━━━ PASSAGE FOR REVIEW ━━━

- Classification: Division I
- Season: 2019–20
- Teams: 8
- Site: Bartow Arena Birmingham, Alabama
- First round site: Campus sites
- Television: ESPN3, ESPNU

= 2020 SWAC men's basketball tournament =

The 2020 SWAC men's basketball tournament was the postseason men's basketball tournament for the Southwestern Athletic Conference during the 2019–20 season. Tournament first-round games were played at the campus of the higher seeded team on March 10. The remainder of the tournament was to be held on March 13 and 14, 2020 at Bartow Arena in Birmingham, Alabama. The tournament champion would have received the SWAC's automatic bid to the 2020 NCAA tournament. On March 12, the remainder of the SWAC Tournament, along with all other NCAA postseason tournaments, was cancelled amid the COVID-19 pandemic.

━━━ INFORMATION SHOWN ━━━

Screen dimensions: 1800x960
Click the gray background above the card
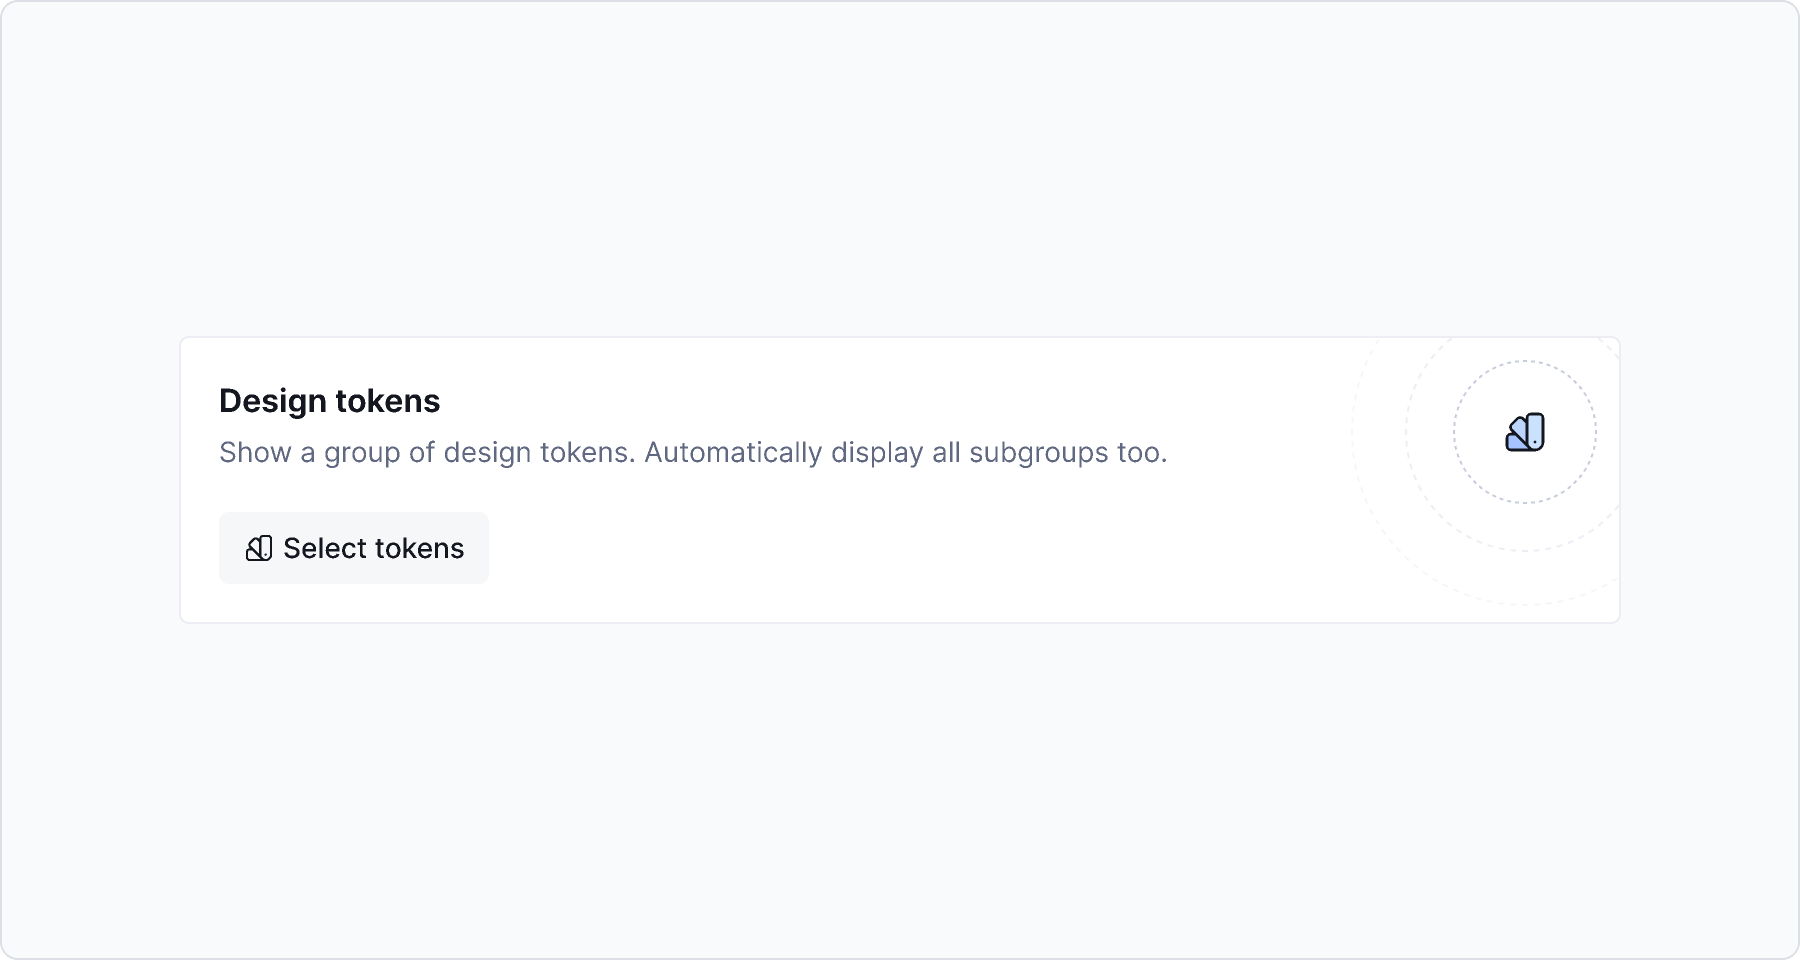(900, 170)
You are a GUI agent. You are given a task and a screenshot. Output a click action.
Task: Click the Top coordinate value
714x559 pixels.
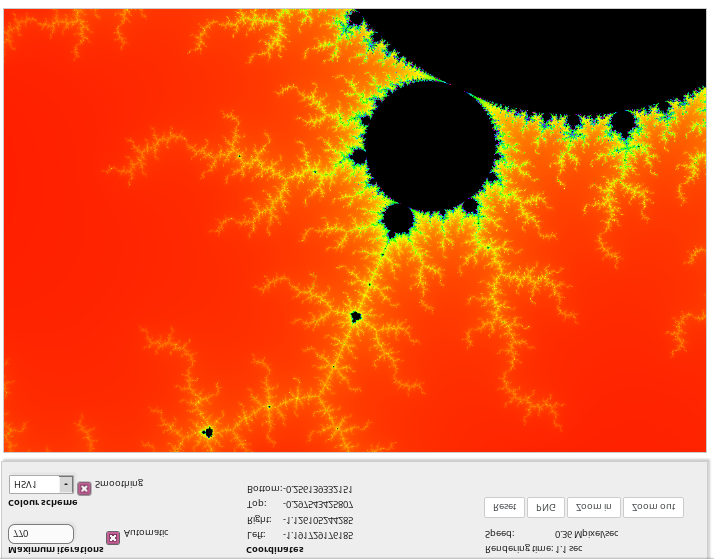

━━━

▶ ASSIGNED TASK
From the article on the 2020 SWAC men's basketball tournament, retype the section that begins with the words "The 2020 SWAC" and ends with "the COVID-19 pandemic.".

▶ SOLUTION TO THIS TASK
The 2020 SWAC men's basketball tournament was the postseason men's basketball tournament for the Southwestern Athletic Conference during the 2019–20 season. Tournament first-round games were played at the campus of the higher seeded team on March 10. The remainder of the tournament was to be held on March 13 and 14, 2020 at Bartow Arena in Birmingham, Alabama. The tournament champion would have received the SWAC's automatic bid to the 2020 NCAA tournament. On March 12, the remainder of the SWAC Tournament, along with all other NCAA postseason tournaments, was cancelled amid the COVID-19 pandemic.